6 August

The poet Robert Lowell receives his letter drafting him for service in the US armed forces. He declines the invitation

1943 ‘Dear Mr President’, Lowell wrote in answer to his draft notice, ‘I very much regret that I must refuse the opportunity you offer me in your communication of August 6, 1943, for service in the Armed Forces.’ Once willing to serve, he had now become a conscientious objector in protest at the Allies’ policy of saturation bombing of German cities. ‘I was a Roman Catholic at the time’, he recalled in a 1969 BBC interview, ‘and we had a very complicated idea of what was called “the unjust war”. … So I refused to go into the army and was sent to jail. I spent about five months in jail and mopped floors.’1

Before being sent to the Federal Correctional Center in Danbury, Connecticut, which specialised in COs, along with first-offence bootleggers and black marketeers, he was held a few days in New York’s tough West Street jail, in a cell next door to Murder Incorporated’s Louis (Lepke) Buchalter. ‘I’m in for killing’, said Lepke. ‘What are you in for?’ ‘I’m in for refusing to kill.’ Lepke laughed. Five months later he was electrocuted at Sing Sing.2

‘Memories of West Street and Lepke’, in Life Studies (1959), would tell the story more succinctly:

I was a fire-breathing Catholic C.O.,

and made my manic statement,

telling off the state and president …

That was written looking back from ‘the tranquillized Fifties’, as Lowell put it. But an earlier poem, one that mentions nothing of these particulars, had much more to say about the poet’s mood and thought at the time. This was ‘The Quaker Graveyard in Nantucket’ (1946), a strenuously ambitious meditation drawing on Thoreau’s description of a shipwreck in Cape Cod (1865), Captain Ahab’s mad pursuit of the white whale and the sinking of his ship in Melville’s Moby-Dick (1851), and other allusions to the self-destructive will.

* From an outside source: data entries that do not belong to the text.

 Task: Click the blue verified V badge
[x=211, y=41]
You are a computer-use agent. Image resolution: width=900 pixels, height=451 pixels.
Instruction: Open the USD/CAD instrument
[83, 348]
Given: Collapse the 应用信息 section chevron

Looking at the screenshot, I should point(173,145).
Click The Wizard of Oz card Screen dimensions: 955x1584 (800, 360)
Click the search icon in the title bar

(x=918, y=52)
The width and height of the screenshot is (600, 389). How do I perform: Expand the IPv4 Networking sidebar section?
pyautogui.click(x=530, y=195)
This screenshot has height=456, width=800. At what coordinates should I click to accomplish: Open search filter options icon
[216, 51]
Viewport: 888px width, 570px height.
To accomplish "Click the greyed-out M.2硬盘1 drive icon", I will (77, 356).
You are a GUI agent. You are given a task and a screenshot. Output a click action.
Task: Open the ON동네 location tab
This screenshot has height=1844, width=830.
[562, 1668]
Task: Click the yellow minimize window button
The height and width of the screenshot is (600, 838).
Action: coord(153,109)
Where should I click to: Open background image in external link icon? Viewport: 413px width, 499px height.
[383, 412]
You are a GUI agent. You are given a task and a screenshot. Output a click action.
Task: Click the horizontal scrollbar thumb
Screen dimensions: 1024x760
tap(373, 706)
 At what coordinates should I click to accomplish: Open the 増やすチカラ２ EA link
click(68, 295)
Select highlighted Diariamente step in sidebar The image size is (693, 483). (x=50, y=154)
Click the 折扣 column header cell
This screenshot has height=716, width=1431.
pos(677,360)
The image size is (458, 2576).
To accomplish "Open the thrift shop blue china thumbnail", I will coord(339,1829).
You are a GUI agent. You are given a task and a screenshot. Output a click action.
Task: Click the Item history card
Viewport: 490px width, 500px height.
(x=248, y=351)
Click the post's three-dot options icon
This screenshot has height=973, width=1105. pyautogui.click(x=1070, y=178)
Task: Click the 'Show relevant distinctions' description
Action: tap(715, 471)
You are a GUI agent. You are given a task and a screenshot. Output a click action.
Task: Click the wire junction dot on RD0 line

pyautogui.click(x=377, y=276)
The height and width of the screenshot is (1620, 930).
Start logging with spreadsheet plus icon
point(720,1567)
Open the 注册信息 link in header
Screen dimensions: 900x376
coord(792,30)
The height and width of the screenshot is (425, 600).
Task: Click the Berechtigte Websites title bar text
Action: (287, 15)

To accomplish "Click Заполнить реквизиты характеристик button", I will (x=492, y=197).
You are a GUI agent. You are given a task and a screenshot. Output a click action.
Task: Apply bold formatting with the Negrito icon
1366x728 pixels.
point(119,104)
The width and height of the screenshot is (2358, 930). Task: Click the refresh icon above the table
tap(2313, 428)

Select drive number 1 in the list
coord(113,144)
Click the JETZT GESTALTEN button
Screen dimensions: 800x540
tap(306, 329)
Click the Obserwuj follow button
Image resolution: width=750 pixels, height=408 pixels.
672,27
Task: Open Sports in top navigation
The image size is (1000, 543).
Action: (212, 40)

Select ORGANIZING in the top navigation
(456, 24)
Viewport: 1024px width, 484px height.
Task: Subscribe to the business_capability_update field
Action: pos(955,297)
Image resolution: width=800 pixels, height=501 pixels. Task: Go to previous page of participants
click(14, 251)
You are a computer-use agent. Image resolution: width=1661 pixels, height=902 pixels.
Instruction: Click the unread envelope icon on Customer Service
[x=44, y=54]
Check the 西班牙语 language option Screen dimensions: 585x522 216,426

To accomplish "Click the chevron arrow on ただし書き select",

‘The Quaker Graveyard’ is dedicated to ‘Warren Winslow, Dead at Sea’. Winslow was Lowell’s cousin, a sort-of alter ego to the poet. Both hailed from the high-minded New England Protestant establishment; both attended Harvard. But while Lowell left to study poetry with John Crowe Ransom, converted to Catholicism and got jailed for resisting the draft, Winslow joined the Navy on graduating in 1940, serving as an officer on three destroyers.

On 3 January 1944, while Lowell was ‘serving’ in quite another sense, the last of Winslow’s postings blew up while at anchor at the entrance to New York harbour, killing 123 sailors and fifteen officers, Winslow among them. No enemy was involved; the damage was entirely self-inflicted. To the poet the accident must have seemed a perfect emblem for what he felt had changed Allied strategy. The real theatre of operations was in home waters, the real violence self-generated, the real struggle within the American soul.

1 Robert Lowell, ‘Et in America ego – The American Poet Robert Lowell Talks to Novelist V.S. Naipaul about Art, Power, and the Dramatisation of the Self’, The Listener, 4 September 1969, pp. 302–04.

2 Ian Hamilton, Robert Lowell, London: Faber & Faber, 1983, p. 91.